Data for this task:
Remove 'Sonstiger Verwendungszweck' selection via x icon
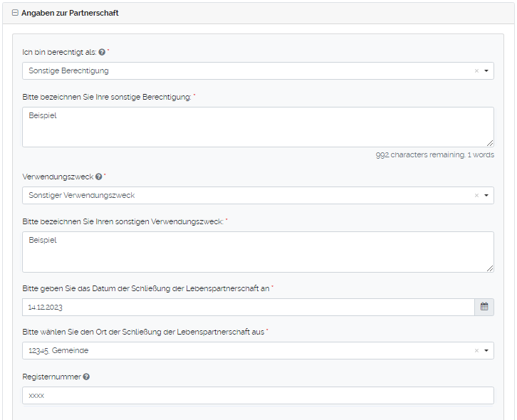This screenshot has height=420, width=517. 476,196
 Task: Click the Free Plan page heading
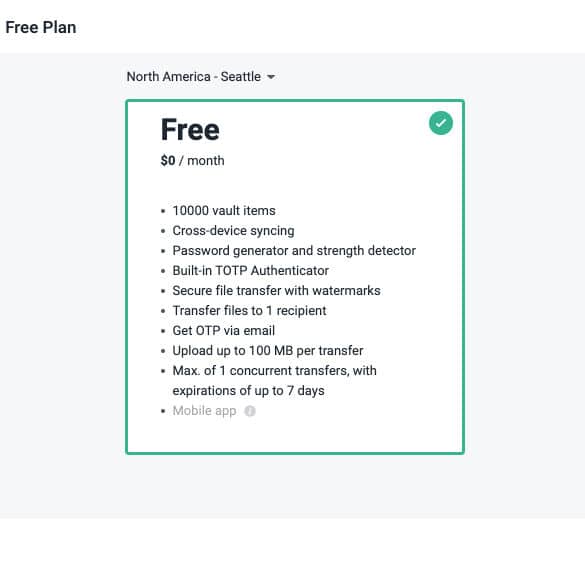coord(41,28)
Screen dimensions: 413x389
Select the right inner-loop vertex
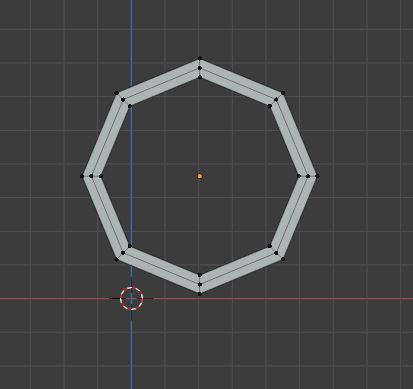click(x=299, y=176)
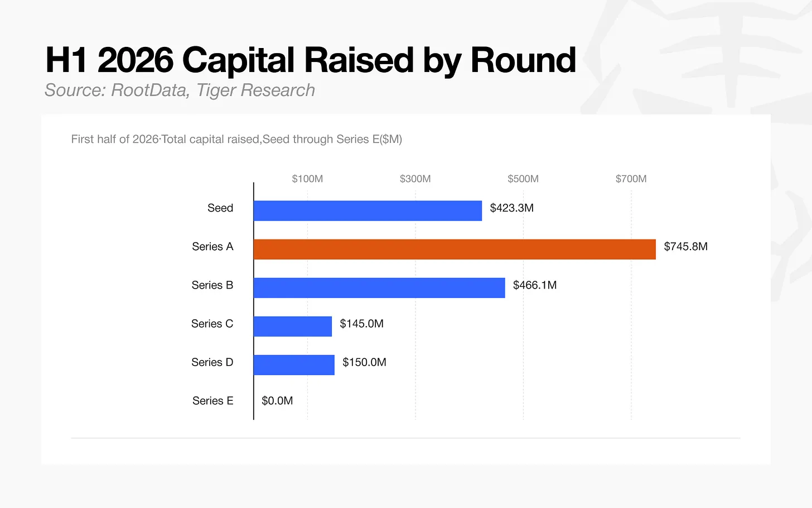Click the $466.1M value label
812x508 pixels.
tap(535, 285)
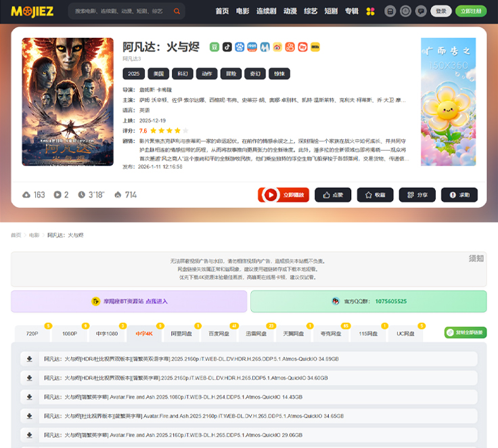The height and width of the screenshot is (448, 498).
Task: Click the search input field
Action: [x=119, y=12]
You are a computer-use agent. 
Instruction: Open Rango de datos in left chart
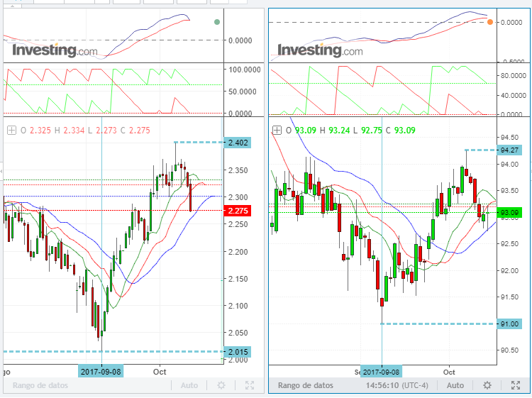[39, 385]
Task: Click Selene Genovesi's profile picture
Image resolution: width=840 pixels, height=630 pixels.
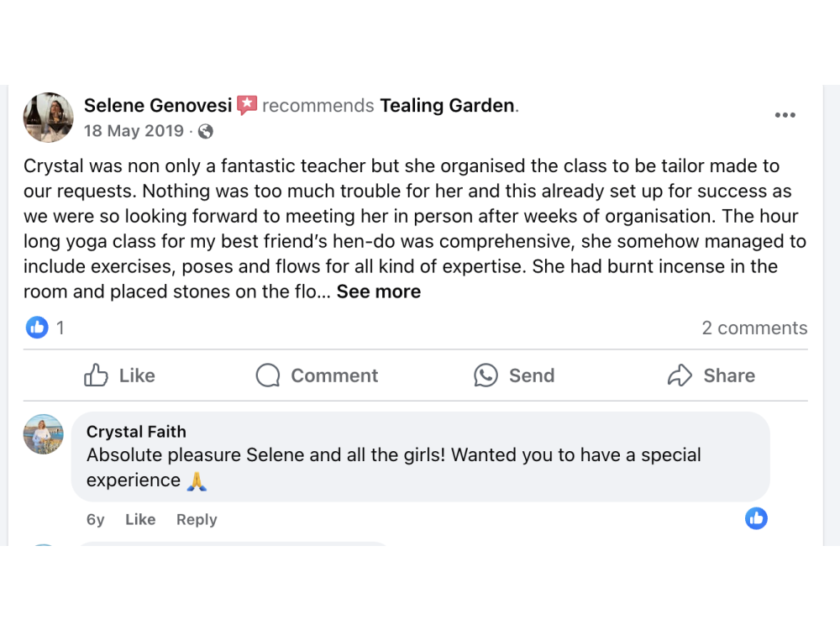Action: point(48,118)
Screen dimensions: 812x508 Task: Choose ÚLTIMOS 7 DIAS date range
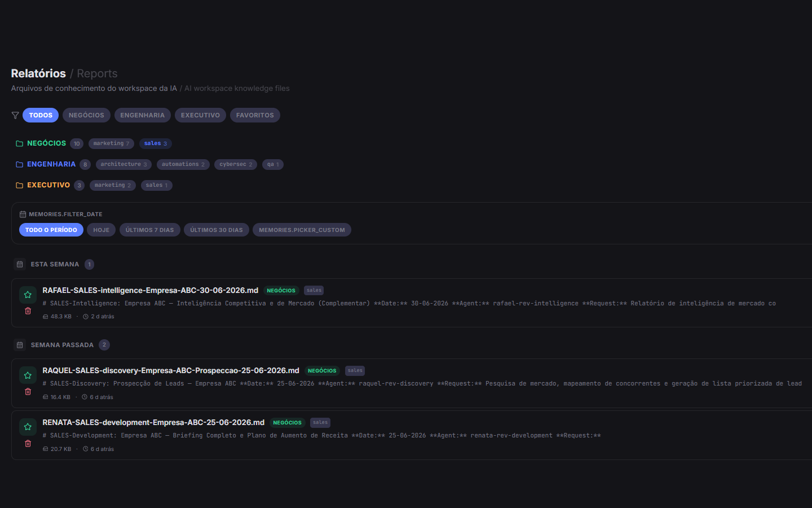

The task: When you return the listing, keep it exact and omit any pictures it holds.

Solution to this problem:
Remove 'Sonstiger Verwendungszweck' selection via x icon
This screenshot has height=420, width=517. 476,196
 Task: Click the Free Plan page heading
coord(41,28)
Screen dimensions: 413x389
Select the right inner-loop vertex
click(x=299, y=176)
Click the $466.1M value label
812x508 pixels.
tap(535, 285)
The height and width of the screenshot is (448, 498).
Task: Click the search input field
Action: [x=119, y=12]
You are a computer-use agent. 
Instruction: Open Rango de datos in left chart
[39, 385]
Task: Click Selene Genovesi's profile picture
Image resolution: width=840 pixels, height=630 pixels.
Action: point(48,118)
Screen dimensions: 812x508 Task: Choose ÚLTIMOS 7 DIAS date range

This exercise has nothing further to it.